I think that this setting, and this plot, are both the most detailed I’ve ever run. I put plenty of time and effort into campaigns when I was younger, but I think a lot more of that was spent on rules issues. Now I’m more focused on the less technical aspects—that, and the tools available to me for creating the world are far more advanced (as is my ability to use them). Back then I was using computers for as much of it as I could, but still spent plenty of time with pencil and paper. Now my key tools are Vim, TiddlyWiki, and Inkscape (not to mention reStructuredText, my web server, my Subversion repository, and my laptop, all of which are critical), and they really make the whole process far smoother.

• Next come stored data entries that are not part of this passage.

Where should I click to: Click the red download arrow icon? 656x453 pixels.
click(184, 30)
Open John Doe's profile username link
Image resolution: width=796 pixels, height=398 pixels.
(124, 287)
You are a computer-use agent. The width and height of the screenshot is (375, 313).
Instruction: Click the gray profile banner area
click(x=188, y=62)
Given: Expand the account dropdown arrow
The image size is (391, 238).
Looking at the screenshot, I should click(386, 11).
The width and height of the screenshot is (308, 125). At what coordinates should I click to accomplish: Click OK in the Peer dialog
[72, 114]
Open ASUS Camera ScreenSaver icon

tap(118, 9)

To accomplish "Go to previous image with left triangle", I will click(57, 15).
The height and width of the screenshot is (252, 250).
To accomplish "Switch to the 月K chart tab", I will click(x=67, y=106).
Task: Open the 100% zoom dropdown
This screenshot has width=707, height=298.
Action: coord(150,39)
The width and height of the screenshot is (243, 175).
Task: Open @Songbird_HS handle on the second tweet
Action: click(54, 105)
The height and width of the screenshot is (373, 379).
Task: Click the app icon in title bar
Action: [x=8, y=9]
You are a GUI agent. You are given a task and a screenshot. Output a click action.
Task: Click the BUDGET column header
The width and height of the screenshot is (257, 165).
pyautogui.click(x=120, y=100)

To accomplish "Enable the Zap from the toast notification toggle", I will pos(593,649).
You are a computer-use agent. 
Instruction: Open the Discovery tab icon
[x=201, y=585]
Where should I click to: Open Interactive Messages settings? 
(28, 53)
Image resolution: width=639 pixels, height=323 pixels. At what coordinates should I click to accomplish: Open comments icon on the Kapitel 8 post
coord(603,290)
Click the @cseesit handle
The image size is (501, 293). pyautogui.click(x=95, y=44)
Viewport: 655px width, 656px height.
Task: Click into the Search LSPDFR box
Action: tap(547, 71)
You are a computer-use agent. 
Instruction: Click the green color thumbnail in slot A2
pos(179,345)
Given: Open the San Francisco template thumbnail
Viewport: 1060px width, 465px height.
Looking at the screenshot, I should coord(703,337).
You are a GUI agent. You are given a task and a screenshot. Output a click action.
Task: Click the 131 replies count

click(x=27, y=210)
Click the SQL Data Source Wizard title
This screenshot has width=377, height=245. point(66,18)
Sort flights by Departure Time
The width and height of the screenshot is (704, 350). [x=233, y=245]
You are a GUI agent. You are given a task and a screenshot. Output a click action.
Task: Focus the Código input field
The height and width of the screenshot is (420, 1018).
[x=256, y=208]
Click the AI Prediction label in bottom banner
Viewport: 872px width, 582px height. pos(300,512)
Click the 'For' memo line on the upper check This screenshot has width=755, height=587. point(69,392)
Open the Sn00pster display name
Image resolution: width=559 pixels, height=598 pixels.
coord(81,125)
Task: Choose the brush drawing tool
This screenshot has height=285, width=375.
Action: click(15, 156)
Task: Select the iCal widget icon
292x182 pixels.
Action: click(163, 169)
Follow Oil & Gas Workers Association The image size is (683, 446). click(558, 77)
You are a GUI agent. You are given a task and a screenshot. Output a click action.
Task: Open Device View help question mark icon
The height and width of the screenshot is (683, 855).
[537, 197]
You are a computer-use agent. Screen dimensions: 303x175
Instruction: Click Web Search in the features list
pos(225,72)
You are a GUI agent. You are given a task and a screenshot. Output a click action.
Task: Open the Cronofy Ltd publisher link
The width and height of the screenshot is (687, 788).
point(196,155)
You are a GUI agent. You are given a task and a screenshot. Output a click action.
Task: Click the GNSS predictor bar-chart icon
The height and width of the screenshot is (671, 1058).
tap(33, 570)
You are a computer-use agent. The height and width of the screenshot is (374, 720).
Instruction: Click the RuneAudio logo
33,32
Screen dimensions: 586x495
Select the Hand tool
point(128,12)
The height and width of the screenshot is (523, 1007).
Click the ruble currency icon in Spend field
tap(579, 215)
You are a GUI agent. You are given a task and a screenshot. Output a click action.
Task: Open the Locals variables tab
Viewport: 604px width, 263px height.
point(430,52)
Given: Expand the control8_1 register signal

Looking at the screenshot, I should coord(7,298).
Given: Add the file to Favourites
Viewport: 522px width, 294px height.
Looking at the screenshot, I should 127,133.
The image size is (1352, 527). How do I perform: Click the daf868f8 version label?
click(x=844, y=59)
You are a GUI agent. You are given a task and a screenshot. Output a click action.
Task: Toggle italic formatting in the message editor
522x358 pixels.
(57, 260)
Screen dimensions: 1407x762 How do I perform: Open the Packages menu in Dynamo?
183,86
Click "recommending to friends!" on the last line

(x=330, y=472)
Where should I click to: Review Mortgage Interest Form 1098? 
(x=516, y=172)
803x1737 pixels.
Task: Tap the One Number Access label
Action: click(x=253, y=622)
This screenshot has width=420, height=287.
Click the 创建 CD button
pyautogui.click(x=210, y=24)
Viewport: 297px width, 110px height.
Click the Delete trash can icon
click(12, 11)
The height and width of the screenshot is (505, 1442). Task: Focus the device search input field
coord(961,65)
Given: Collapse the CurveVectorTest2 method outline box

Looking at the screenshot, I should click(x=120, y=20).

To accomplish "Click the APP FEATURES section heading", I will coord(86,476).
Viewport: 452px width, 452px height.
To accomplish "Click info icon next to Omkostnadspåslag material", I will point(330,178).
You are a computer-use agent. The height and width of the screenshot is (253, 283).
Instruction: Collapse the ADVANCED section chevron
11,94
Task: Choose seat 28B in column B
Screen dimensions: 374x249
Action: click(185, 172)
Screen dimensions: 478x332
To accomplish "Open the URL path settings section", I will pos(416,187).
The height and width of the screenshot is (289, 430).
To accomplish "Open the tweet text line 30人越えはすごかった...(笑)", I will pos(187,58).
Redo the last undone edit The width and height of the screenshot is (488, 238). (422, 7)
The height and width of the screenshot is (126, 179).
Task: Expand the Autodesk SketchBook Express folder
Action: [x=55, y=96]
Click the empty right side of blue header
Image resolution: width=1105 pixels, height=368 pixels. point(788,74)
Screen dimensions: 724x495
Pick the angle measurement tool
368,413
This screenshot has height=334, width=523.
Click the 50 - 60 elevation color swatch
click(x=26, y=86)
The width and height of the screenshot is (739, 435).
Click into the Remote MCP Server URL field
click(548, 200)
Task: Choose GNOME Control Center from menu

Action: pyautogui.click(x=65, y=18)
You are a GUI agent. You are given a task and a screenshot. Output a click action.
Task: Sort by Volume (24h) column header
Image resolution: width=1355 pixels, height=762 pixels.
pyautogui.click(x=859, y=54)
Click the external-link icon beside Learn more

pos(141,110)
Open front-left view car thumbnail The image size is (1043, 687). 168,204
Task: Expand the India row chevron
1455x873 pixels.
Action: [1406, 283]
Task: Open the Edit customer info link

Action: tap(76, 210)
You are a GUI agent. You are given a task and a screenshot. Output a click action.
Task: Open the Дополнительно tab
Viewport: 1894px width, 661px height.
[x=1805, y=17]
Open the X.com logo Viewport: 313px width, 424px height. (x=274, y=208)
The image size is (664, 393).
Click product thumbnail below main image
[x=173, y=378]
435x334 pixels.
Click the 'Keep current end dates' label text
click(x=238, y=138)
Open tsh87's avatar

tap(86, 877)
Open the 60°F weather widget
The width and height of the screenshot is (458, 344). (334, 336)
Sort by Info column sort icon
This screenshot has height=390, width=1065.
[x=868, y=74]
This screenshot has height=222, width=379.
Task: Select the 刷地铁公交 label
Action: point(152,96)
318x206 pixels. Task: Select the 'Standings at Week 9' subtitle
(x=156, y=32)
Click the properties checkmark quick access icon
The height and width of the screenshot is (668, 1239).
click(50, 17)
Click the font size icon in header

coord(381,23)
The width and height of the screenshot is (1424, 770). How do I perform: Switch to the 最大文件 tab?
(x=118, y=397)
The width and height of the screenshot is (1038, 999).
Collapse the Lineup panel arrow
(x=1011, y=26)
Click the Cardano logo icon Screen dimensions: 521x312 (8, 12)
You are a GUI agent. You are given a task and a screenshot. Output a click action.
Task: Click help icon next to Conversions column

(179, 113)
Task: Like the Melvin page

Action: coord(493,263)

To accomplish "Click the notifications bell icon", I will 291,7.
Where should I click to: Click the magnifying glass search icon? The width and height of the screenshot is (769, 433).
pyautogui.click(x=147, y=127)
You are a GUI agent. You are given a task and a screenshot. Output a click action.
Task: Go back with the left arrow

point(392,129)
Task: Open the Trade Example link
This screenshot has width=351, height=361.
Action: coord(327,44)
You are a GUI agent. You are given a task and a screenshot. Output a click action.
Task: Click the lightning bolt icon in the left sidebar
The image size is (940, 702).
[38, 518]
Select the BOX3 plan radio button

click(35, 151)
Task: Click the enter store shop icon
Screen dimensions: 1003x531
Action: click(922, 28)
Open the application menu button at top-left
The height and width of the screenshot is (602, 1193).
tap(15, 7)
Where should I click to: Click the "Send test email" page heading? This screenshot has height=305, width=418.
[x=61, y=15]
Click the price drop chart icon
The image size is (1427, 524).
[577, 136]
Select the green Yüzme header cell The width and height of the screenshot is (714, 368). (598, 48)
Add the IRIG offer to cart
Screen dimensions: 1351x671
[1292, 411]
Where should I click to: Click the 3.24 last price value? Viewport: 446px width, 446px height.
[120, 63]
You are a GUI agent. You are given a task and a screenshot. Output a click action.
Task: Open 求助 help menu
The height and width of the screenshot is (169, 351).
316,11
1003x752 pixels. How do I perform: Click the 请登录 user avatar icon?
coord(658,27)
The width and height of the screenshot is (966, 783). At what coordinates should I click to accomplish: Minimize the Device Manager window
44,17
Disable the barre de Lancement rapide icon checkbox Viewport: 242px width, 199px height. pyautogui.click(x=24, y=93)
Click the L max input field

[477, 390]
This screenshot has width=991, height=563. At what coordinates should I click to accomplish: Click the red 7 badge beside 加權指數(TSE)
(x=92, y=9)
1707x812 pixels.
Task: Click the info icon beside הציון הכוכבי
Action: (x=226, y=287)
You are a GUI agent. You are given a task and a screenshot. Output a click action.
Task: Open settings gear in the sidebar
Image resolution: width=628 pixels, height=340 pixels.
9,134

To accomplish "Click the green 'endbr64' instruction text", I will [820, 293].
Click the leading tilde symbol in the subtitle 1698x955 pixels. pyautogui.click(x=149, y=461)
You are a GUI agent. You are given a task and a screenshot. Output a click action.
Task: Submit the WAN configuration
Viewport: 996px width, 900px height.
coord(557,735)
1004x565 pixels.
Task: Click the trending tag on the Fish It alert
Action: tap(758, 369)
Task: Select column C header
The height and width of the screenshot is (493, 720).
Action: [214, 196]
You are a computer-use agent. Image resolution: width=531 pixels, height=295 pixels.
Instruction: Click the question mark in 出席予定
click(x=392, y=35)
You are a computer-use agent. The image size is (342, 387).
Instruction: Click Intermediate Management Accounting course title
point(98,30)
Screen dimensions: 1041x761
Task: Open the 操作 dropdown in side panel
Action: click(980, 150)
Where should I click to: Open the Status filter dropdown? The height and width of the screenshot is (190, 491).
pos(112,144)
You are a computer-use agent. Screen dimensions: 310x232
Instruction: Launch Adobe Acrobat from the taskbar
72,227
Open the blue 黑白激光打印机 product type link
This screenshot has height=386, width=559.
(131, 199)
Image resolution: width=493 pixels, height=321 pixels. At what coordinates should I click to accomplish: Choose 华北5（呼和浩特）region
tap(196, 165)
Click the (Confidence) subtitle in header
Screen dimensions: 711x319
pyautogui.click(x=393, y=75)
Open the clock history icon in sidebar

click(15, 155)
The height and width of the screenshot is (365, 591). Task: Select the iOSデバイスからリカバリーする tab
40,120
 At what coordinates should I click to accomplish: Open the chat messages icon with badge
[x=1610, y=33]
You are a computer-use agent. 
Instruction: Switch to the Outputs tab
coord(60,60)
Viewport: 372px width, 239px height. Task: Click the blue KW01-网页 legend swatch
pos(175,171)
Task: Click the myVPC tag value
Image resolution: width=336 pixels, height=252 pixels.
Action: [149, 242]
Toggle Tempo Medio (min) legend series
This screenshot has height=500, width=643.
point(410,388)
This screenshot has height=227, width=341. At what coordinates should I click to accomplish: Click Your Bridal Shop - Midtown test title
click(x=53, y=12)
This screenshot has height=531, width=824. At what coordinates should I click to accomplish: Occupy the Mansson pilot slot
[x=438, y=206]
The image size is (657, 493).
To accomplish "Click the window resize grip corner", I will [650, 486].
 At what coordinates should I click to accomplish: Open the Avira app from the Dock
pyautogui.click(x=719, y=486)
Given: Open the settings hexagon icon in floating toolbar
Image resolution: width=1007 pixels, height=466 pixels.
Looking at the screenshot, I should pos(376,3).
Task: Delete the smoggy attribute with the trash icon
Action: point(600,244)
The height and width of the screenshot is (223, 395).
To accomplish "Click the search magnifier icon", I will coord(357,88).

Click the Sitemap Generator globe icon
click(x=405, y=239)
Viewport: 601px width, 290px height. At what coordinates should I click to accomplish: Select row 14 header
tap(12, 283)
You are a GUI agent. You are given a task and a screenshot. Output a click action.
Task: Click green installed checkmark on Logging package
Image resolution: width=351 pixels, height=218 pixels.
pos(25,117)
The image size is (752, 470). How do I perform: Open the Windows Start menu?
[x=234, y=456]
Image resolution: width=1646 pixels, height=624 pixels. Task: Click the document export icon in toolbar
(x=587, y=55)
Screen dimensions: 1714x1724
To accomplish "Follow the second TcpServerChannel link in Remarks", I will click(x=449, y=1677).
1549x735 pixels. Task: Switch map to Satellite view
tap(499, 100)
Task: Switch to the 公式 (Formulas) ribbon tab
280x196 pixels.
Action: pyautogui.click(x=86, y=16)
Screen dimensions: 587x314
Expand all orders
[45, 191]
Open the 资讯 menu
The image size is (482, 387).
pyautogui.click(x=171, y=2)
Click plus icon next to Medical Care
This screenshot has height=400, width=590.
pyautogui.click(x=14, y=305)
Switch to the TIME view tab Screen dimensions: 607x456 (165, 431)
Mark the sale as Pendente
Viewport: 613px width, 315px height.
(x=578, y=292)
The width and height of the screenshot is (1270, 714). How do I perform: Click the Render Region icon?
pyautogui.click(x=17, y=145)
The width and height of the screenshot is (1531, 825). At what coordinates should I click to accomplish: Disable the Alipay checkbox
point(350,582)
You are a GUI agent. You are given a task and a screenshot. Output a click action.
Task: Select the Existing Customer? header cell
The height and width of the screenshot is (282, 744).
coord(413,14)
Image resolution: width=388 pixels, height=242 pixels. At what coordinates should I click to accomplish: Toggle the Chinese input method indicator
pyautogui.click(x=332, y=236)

For example, I’ve made maps for this campaign. That isn’t new. What is new is that these maps are simply far better than they ever were in the past (largely because I can’t draw, but can get around that limitation now). Not only are they better, however, but their digital nature makes it really easy to alter them as needed, so incremental progress is a lot easier to do. In addition, dealing with scale is far easier, and with Inkscape I get access to vector rather than bitmap graphics, and that makes adapting content far less hassle.

The city the players are in is Anaq’rest, and my map for that is quite large in its source form: 20,000 pixels high and 20,000 pixels wide. The scale is one pixel to one meter. I can go from street-level detail to district-level detail in the same file, a luxury I’m very happy to have. In the 1990s I might have conceived of a 400-square-kilometer city map, but I very much doubt I would have done anything but gotten discouraged by my attempts to make it. Now I have one I’m happy with, that I can develop incrementally, and that also serves as a street-level map when I need it.

Both creating and having a map are extremely helpful creatively when dealing with a city setting, too. I’m certain that this applies to any kind of creative endeavor, not just roleplaying. It makes it feel like a lot of things are already “there”, waiting to be discovered rather than made up, and in addition the creation of the map brought with it ideas about the city’s history and nature that simply wouldn’t have occurred to me otherwise.

The current state of the map, looking at the whole thing (20km x 20km):

Anaq’rest
The players are currently based in the district of Dockside, and this is a zoomed-in (5.5km x 5.5km) view of Dockside:

Dockside
All of its streets are on the map, although I haven’t filled in all their names yet. Only specific buildings are there so far, too, as marking out every single building on the map seemed like a bit much. But eventually it might get close to that.

When it’s a little more polished/detailed, I’ll release it under a Creative Commons license, as I suspect that plenty of games might have a use for a map like this (particularly with its source files, which I would release also).

2 Responses to “Anaq’rest”

  1. garret Says:

    Stick the players in Dun laoghaire shopping centre with a plus 2 golden discs voucher and Prince August butt plug. Introduce an NPC with webbed feet from wicklow and make all the numbers on a twenty sided dice a 1. This is true roleplaying.

    snarf

  2. Tadhg Says:

    You’ve started LARPing again, haven’t you, Garret?